90’lar deyince birçoğumuzun aklına yeraltı kuşağına seslenen karanlık ortamlarda çekilen, ağız dolusu küfürlerin edildiği, samimiyetin ön planda olduğu filmler gelir. Çoğu filmden kendimize dair bir şeyler buluruz, kolay kolay sansür uygulandığı görülmemiştir bu tür filmlerde, hepsi nerdeyse dar bütçelerle çekilmiştir. Mevzu bahis konumuz “ Kara Kentin Çocukları “ adlı yeraltı kuşağına seslenen film.

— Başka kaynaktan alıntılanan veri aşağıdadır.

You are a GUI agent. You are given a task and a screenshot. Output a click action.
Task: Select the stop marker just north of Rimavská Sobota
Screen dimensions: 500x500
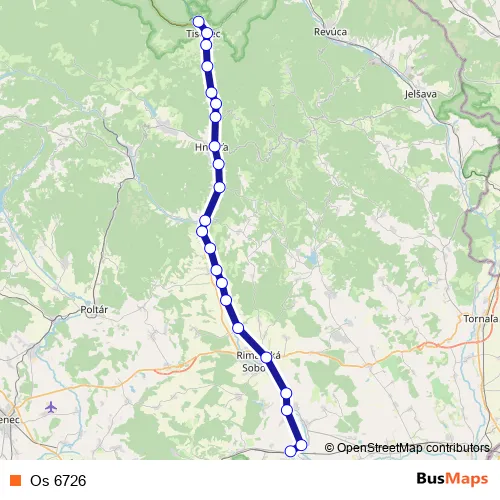coord(238,328)
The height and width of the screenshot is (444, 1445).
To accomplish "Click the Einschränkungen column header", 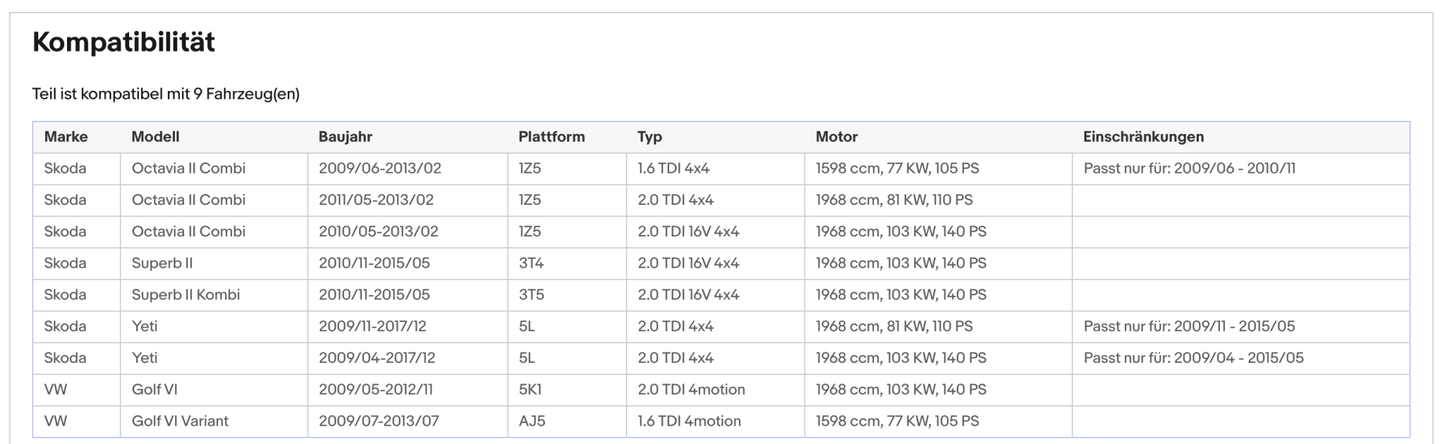I will pos(1143,137).
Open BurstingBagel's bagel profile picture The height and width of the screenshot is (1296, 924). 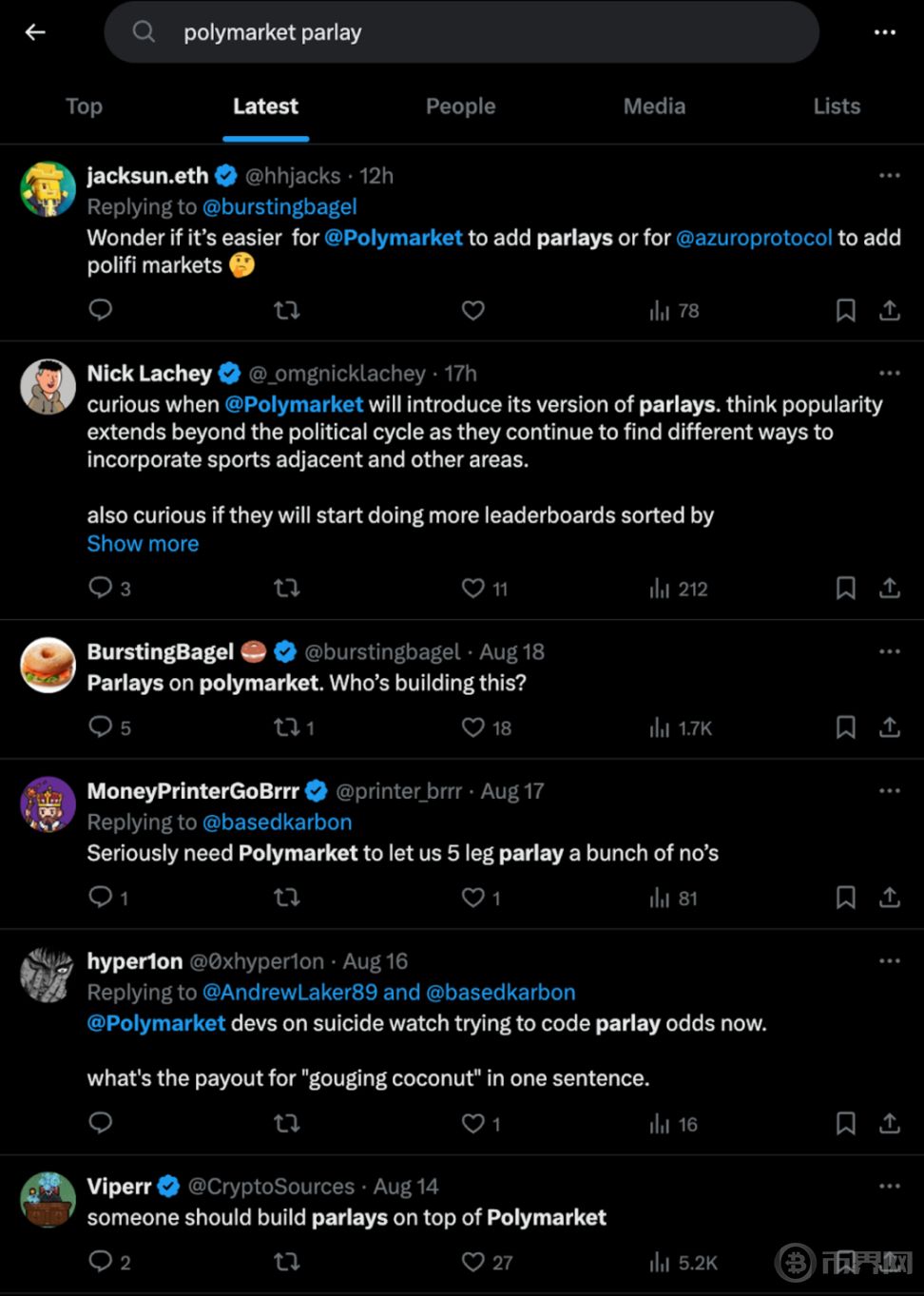pos(48,665)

90’lar deyince birçoğumuzun aklına yeraltı kuşağına seslenen karanlık ortamlarda çekilen, ağız dolusu küfürlerin edildiği, samimiyetin ön planda olduğu filmler gelir. Çoğu filmden kendimize dair bir şeyler buluruz, kolay kolay sansür uygulandığı görülmemiştir bu tür filmlerde, hepsi nerdeyse dar bütçelerle çekilmiştir. Mevzu bahis konumuz “ Kara Kentin Çocukları “ adlı yeraltı kuşağına seslenen film.
Film Kara
Kentin Piçleri ismiyle çekilmiş sonrasında bazı sıkıntılar göz önünde
bulundurulup Kara Kentin Çocukları olarak değiştirilmiş. 90’larda Beyoğlu sokaklarında hippi olarak
takılan, içip, hiçbir halta yaramayan, ahlak kurallarını hiçe sayan bir arkadaş grubunu ele alan “
Kara Kentin Çocukları “ 90’lar atmosferini filmin başından itibaren
seyirciye yaşatıyor. Çoğu zaman oyunculuklar sınıfta kalsa da, 90’ların Beyoğlu/Cihangir taraflarında takılan
Mine Ve Kürşat’ın aykırı arkadaş grubuna filmin başından itibaren tanıklık
ediyoruz.
Mine Ve Kürşat’ın birbirlerini sevmesi sonucu makaradan
da olsa evleniyor, arkadaş grubu da bu iki çifti yalnız bırakmıyor. Aralarında birçok mevzu dönüyor,
alkoller ve cigaralar içiliyor, kafalarına göre takılıyor bu arkadaş grubu.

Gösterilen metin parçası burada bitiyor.